The offence taken was the off-camera commentary by Ruitenbeek saying that Houellebecq had written to him complaining that his honeymoon in Morocco had been called off after his wife had “spent a month booking prostitutes” for her depressed husband.
Not your average honeymoon.
It was not the scenes of Houellebecq having intimate relationships with several women that got the writer so hot and bothered that he reached out for his lawyers. Their lawyers Angelique Beres and Maia Kantor said in a statement that the film made ‘serious and false statements about the couple which violently attacked their dignity.’
Director Ruitenbeek spoke to the Vice news site that the idea to shoot a hard-core movie was all the idea of Houellebecq and his wife inspired by “Honeypot”, a previous film by the “Kirac” collective, about a real life right wing commentator having sex with a left wing liberal for the experience. Sleeping with the enemy, kind of.

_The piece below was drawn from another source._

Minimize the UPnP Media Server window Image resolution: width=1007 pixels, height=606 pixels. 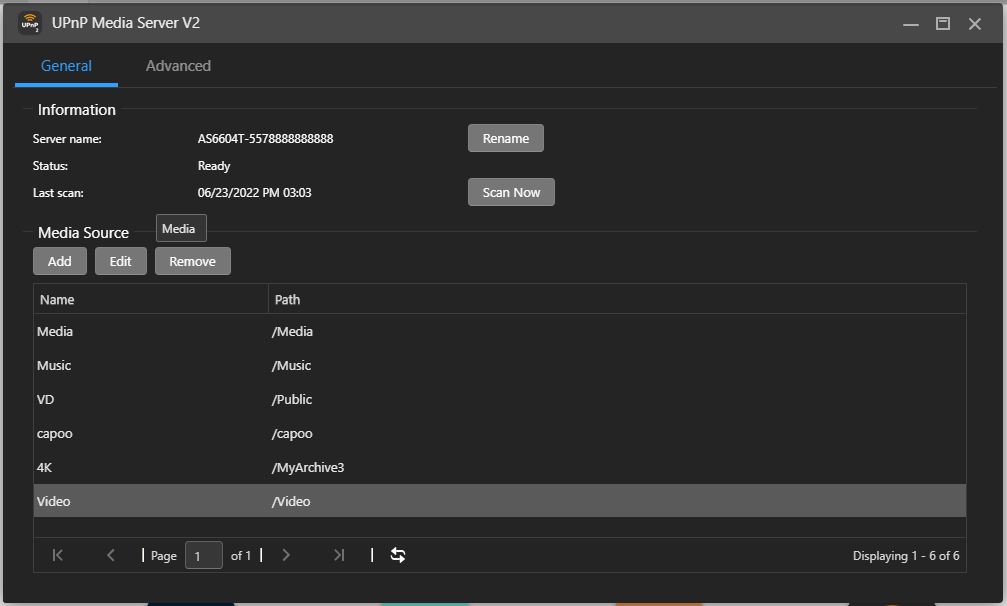click(910, 23)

According to the article in Vice, Lysis Houellebecq told Ruitenbeek that if he wanted to do something for her husband “you’ll have to turn him into a porn star”.
Michel Houellebecq having a harem of Dutch art hoes is gonna haunt me for a while pic.twitter.com/AcdJCNmOgt
— // (@rylefou) January 24, 2023
According to Ruitenbeek, Houellebecq was bit of stud. A Rocco with a brain.
“It was incredible, they did all kinds of positions,” he said. “He’s very good in bed.”
The subsequent film is a hybrid of Jacquie et Michel and Daft Punk but with reflections on mortality and cultural legacy.
Ruitenbeek’s recent films have explored the similarities between right wing ideologies and extreme wokism, both of which come with ingrained judgement systems.
The shoot lasted days in Amsterdam and Paris, Houellebecq getting jiggy with sexual partners, four in total, in between cigarette breaks, philosophy lectures (he is French, after all) and visits to restaurants.
Houellebecq is a controversial writer, who specialises in tapping into right-wing fears over Islam in France. One of his recent works features a washed up intellectual who converts to Islam which has become the dominant political force in France, because it is the easy option and offers the certainties that the liberal left cannot provide.
The Union of Mosques in France told AFP last month it was suing Houellebecq for discrimination, hate speech and inciting violence in remarks to an interviewer.
He has been seen as a contender for the Nobel Literature Prize though his reactionary and anti-feminist tirades put a stop to that. His critics say that he is all about reactionary rants at the expense of literary merit and a faux anti-style. His books sell by the truck load, though. This anti-style is “le style Houellebecq.” Submission was a best-seller, having sold more than 120,000 copies in its first week alone. It has now sold a million copies.
The art collective itself, KIRAC, led by Ruitenbeek, is no stranger to controversy. In a previous film, they convinced a right-wing philosopher Sid Lukkassen to get piggy with Jini van Rooijen, an OnlyFans model and philosophy student, two apparently mutually compatible disciplines. Lukkassen also attempted to ban the publication of the film, a piece entitled “Honey Pot”, in which van Rooijen ends up rejecting Lukkassen. Ruitenbeek released the footage despite these objections.
You get the impression that Houellebecq didn’t think this one through when he bared more than his soul for cultural relevance.